--- START ---

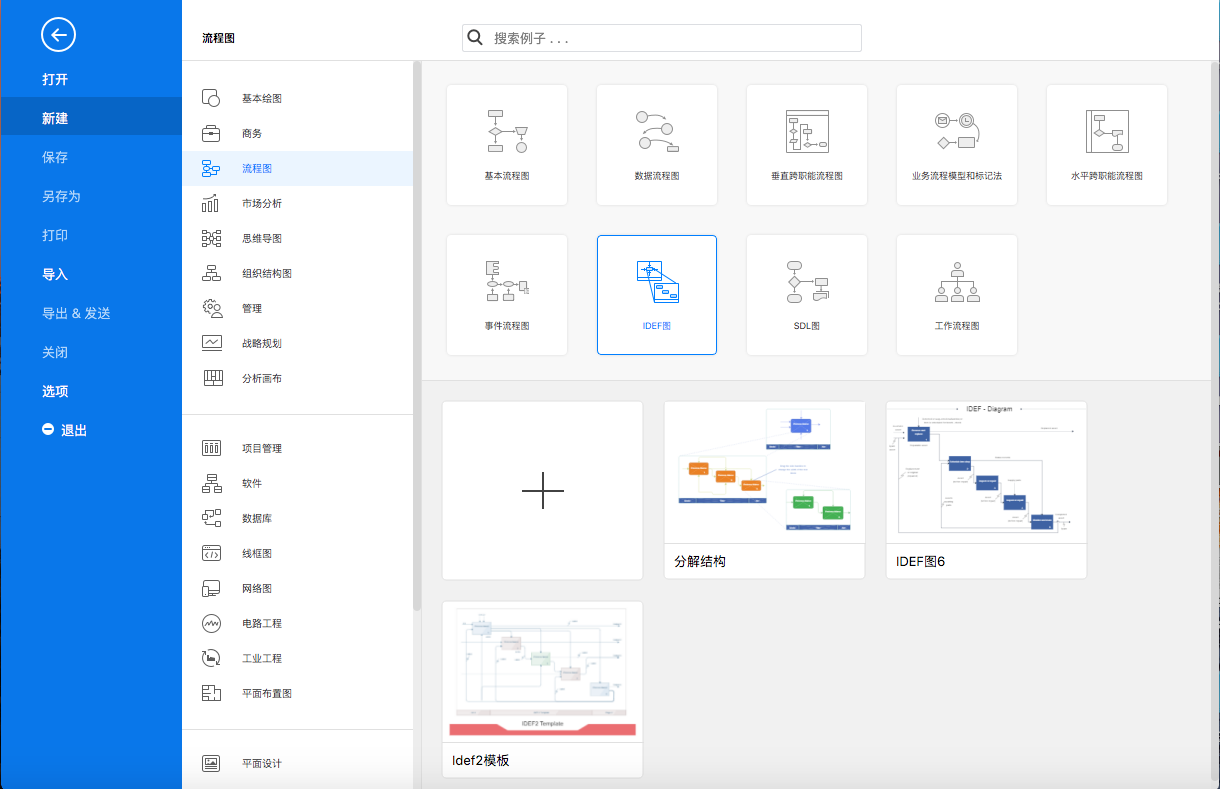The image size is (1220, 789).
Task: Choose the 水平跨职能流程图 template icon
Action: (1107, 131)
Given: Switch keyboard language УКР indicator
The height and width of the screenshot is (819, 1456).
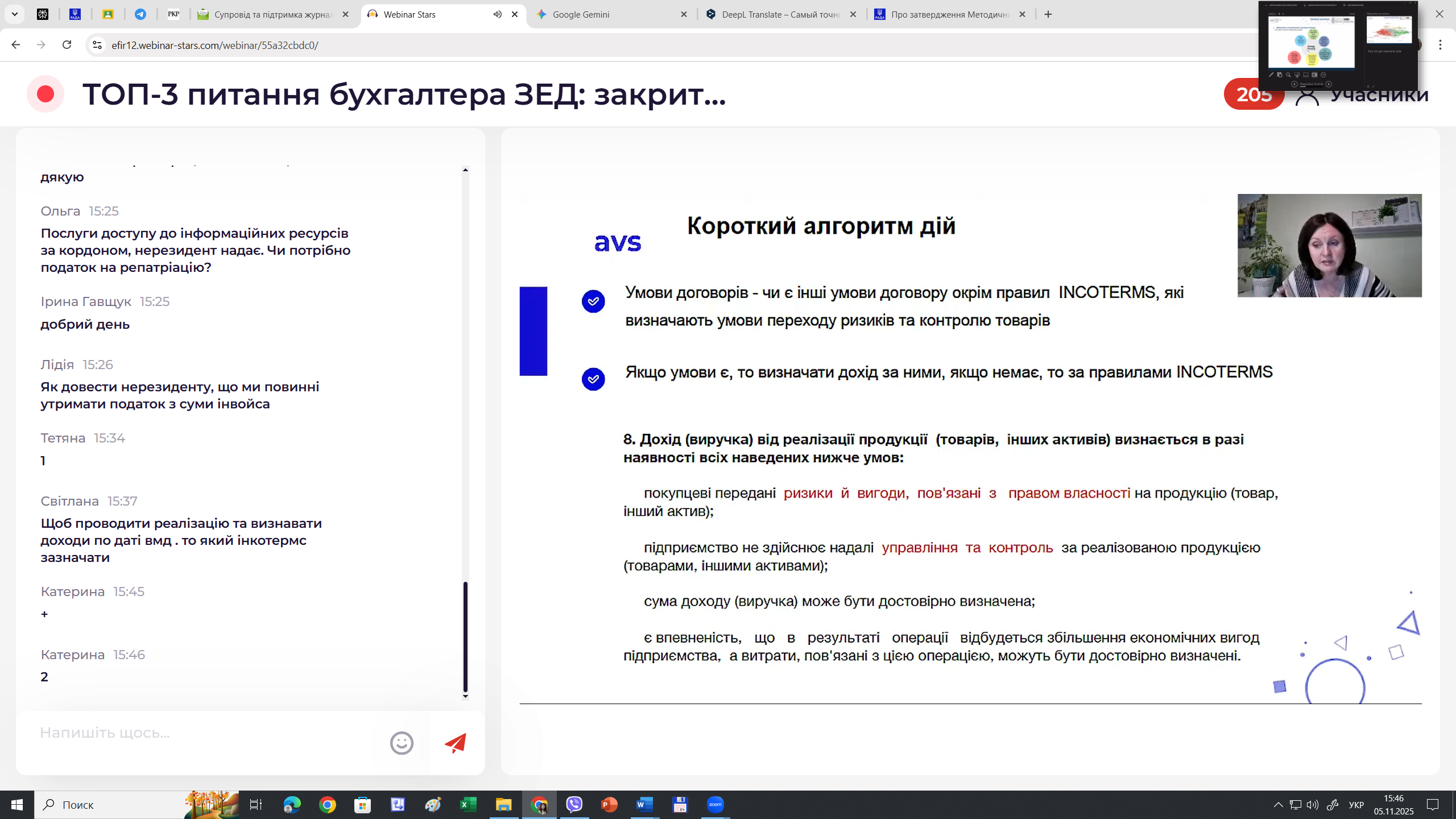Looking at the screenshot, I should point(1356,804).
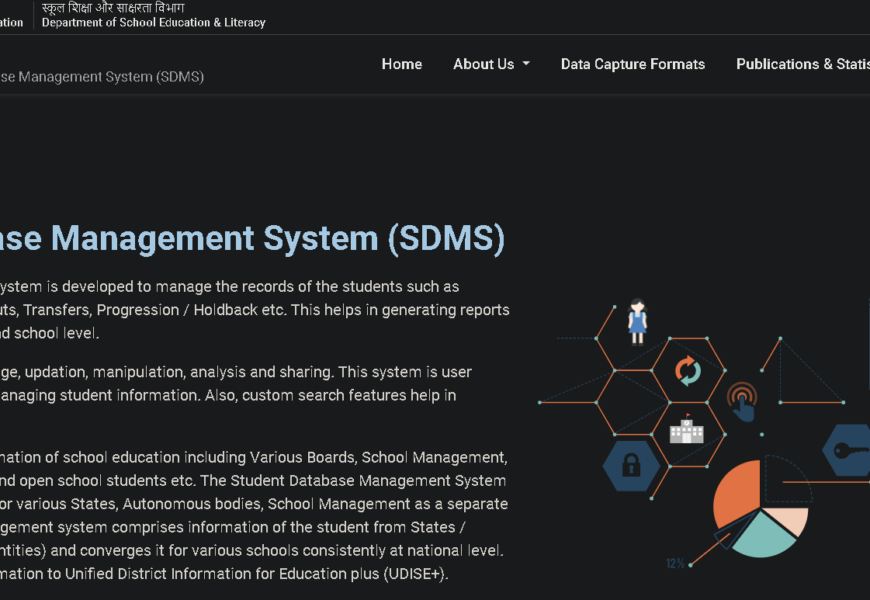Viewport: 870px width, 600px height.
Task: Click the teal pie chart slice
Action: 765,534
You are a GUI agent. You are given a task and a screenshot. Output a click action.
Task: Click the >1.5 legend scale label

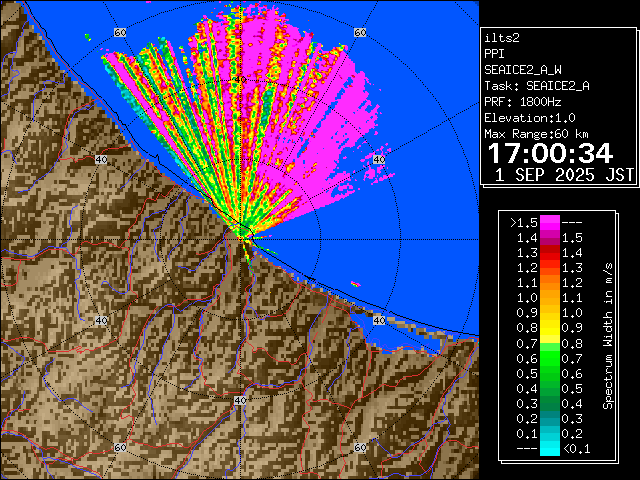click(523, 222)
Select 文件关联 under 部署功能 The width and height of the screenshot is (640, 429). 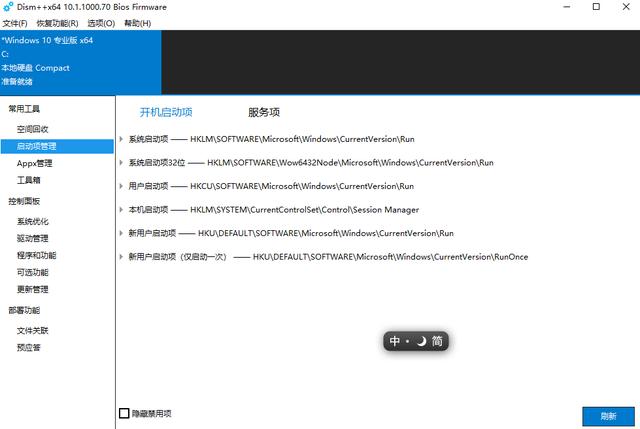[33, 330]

--- END ---

■ Your instructions ■
Copy the records above from their first line up to and including the line with "click(523, 222)", leaving out the pictures.

■ Worked solution ■
The image size is (1220, 789).
Task: Choose the 水平跨职能流程图 template icon
Action: (1107, 131)
Given: Switch keyboard language УКР indicator
The height and width of the screenshot is (819, 1456).
Looking at the screenshot, I should point(1356,804).
Viewport: 870px width, 600px height.
Task: Click the teal pie chart slice
Action: 765,534
You are a GUI agent. You are given a task and a screenshot. Output a click action.
Task: Click the >1.5 legend scale label

click(523, 222)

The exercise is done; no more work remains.